Make special handling of `check` metrics in StatsD output configurable

na-- commented 2 years ago

The statsd output (also used for NewRelic and DataDog, among others) currently has special handling of check metric samples:

https://github.com/grafana/k6/blob/59a8883676edf4e28edb39561c33ebd941e05944/output/statsd/output.go#L79-L87 https://github.com/grafana/k6/blob/59a8883676edf4e28edb39561c33ebd941e05944/output/statsd/output.go#L94-L100

It transforms the metric names to check.<check-name>.pass or check.<check-name>.fail. I don't remember why this was done, probably because StatsD doesn't seem to support anything like our Rate metric (so we transform it to 2 Count ones here) and because we didn't want the checks to be grouped together (sort of a localized https://github.com/grafana/k6/issues/1321 workaround). In any case, it definitely needs to be better documented (https://github.com/grafana/k6-docs/issues/603) and maybe ideally also configurable (this issue) :thinking:

For example, we can add a new K6_STATSD_EXPAND_RATE_ON_TAGS option to the statsd output, with the default value of check. Then:

the current behavior of the output will be preserved with the default value
if the user sets K6_STATSD_EXPAND_RATE_ON_TAGS to an empty string, the special handling of checks will be disabled
if the user sets K6_STATSD_EXPAND_RATE_ON_TAGS to something else, other Rate metrics could be expanded in a similar manner as well

Connected issues and forum threads:

papatelst commented 1 year ago

I am running K6 through teamcity on docker and sending data to Datadog using statsd.

There are 2 issues with http_req_failed metric.

It's reported as a random incorrect number.
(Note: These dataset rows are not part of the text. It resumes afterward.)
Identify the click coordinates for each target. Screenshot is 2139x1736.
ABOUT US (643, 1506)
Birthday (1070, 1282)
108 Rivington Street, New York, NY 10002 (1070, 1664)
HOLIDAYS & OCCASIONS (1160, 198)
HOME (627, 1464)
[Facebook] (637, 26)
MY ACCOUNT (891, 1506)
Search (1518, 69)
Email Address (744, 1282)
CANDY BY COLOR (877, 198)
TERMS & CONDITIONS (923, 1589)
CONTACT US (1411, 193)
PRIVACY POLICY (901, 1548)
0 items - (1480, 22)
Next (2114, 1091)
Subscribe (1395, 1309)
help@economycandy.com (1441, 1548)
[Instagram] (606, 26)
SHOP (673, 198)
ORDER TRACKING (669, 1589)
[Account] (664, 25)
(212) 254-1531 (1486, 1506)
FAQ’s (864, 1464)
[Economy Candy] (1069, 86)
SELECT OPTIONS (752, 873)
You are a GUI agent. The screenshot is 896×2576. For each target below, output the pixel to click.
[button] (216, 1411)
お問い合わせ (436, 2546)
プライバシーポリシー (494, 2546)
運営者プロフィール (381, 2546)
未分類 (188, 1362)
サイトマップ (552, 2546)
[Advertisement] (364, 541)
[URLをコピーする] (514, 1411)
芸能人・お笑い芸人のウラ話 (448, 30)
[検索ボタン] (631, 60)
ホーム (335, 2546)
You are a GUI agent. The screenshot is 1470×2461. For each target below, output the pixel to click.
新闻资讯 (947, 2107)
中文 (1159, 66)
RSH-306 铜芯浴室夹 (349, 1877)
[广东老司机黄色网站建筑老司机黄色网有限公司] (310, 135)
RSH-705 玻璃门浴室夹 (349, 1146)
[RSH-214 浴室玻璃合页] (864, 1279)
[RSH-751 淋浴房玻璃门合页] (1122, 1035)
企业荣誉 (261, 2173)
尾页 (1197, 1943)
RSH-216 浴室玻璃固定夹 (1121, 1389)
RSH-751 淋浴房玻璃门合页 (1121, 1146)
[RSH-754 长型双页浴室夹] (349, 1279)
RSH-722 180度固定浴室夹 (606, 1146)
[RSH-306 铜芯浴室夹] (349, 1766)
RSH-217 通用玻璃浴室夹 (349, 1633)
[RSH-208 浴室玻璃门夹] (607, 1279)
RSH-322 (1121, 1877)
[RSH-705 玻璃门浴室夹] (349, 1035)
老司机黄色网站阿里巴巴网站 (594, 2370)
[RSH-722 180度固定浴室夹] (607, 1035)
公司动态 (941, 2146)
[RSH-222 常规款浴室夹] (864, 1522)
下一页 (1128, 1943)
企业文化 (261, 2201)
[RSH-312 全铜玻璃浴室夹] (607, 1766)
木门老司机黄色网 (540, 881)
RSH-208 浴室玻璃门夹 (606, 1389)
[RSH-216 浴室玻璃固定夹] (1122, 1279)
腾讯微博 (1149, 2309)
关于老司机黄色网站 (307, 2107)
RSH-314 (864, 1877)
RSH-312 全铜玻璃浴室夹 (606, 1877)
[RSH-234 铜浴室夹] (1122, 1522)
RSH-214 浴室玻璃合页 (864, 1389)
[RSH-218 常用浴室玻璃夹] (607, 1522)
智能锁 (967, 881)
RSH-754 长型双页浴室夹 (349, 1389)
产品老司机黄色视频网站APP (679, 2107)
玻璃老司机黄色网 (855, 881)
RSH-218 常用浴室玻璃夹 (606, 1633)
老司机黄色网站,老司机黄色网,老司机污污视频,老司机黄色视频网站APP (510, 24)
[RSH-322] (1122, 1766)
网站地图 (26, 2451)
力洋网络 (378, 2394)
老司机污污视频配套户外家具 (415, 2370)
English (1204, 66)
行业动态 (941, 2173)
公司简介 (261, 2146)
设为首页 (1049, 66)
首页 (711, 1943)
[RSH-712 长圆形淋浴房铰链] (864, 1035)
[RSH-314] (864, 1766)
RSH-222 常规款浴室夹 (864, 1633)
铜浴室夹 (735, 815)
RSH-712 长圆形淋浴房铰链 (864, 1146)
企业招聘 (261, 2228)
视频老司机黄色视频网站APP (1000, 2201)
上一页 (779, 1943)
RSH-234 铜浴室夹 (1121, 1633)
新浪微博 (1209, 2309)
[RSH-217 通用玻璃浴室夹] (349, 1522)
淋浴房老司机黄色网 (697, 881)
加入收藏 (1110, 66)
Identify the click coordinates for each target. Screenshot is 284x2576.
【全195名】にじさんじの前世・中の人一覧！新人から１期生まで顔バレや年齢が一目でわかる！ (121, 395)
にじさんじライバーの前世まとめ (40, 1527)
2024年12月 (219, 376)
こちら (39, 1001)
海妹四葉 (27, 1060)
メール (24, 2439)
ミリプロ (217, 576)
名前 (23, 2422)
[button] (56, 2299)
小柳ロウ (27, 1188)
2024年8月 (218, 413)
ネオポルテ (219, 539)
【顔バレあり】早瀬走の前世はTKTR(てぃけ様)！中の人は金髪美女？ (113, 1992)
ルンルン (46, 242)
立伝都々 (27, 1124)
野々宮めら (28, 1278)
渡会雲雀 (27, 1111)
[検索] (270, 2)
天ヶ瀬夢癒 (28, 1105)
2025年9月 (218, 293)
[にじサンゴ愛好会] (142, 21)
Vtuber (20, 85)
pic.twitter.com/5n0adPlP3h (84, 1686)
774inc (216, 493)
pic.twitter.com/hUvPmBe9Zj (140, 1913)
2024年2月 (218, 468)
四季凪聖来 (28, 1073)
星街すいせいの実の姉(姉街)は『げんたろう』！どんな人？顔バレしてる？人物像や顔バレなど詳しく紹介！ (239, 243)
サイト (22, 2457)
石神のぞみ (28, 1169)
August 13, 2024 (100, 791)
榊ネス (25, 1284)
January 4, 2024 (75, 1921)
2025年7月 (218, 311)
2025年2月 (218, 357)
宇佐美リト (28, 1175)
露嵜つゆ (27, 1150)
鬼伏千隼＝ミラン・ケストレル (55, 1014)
K6 build logs report it as a percentage and datadog shows it as an unrelated number.
Sometimes it is not reported at all. It happens randomly. It is a critical bug as not being reported means we can miss catching a bug during releases.

Datadog support team ticket 954788 was opened by me. They told me to open a ticket with K6 support. Please fix issue below. Here is what Datadog team found

After looking into this further regarding the "http_req_failed" metric, please see our findings below:

k6 documentation does state that http_req_failed is a rate -> (A metric that tracks the percentage of added values that are non-zero.). However, it is also k6 that is submitting the metrics to DD Agent as a counter. k6.http_req_failed:0|c|#scenario:contacts,proto:HTTP/2.0,tls_version:tls1.3,method:GET If the metric is incorrect, we believe this is because k6 is sending them incorrectly. As the integration is managed by K6, I'd suggest bringing this up with them as well (support@k6.io). integrations-extras/CODEOWNERS at master · DataDog/integrations-extras

mstoykov commented 1 year ago

Thanks for your feedback @papatelst :bow:

it's reported as a random incorrect number.

The thing is the number isn't random - it is the number of possitive http_req_failed values so - the number of times an http request has failed. You are missing hte other part which is the number of times it didn't fail.

If it is not reported it means there were zero failures.

I guess you can correlate this to http_reqs so http_req_failed/http_reqs will give you the rate of failed request. This depends on you not having requests with null responseCallback.

Datadog support team ticket 954788 was opened by me

This seems to be some private ticket that I can not access . Don't know if we need to or we should either :shrug:

It seems to me like we need to implement the check hack for the rest, but maybe pass and fail are the wrong "suffixes".

I also think that we should make this the default, but this will require it to be implemented first and at least a release of warnings around it. So maybe let's focus on the implementation part first.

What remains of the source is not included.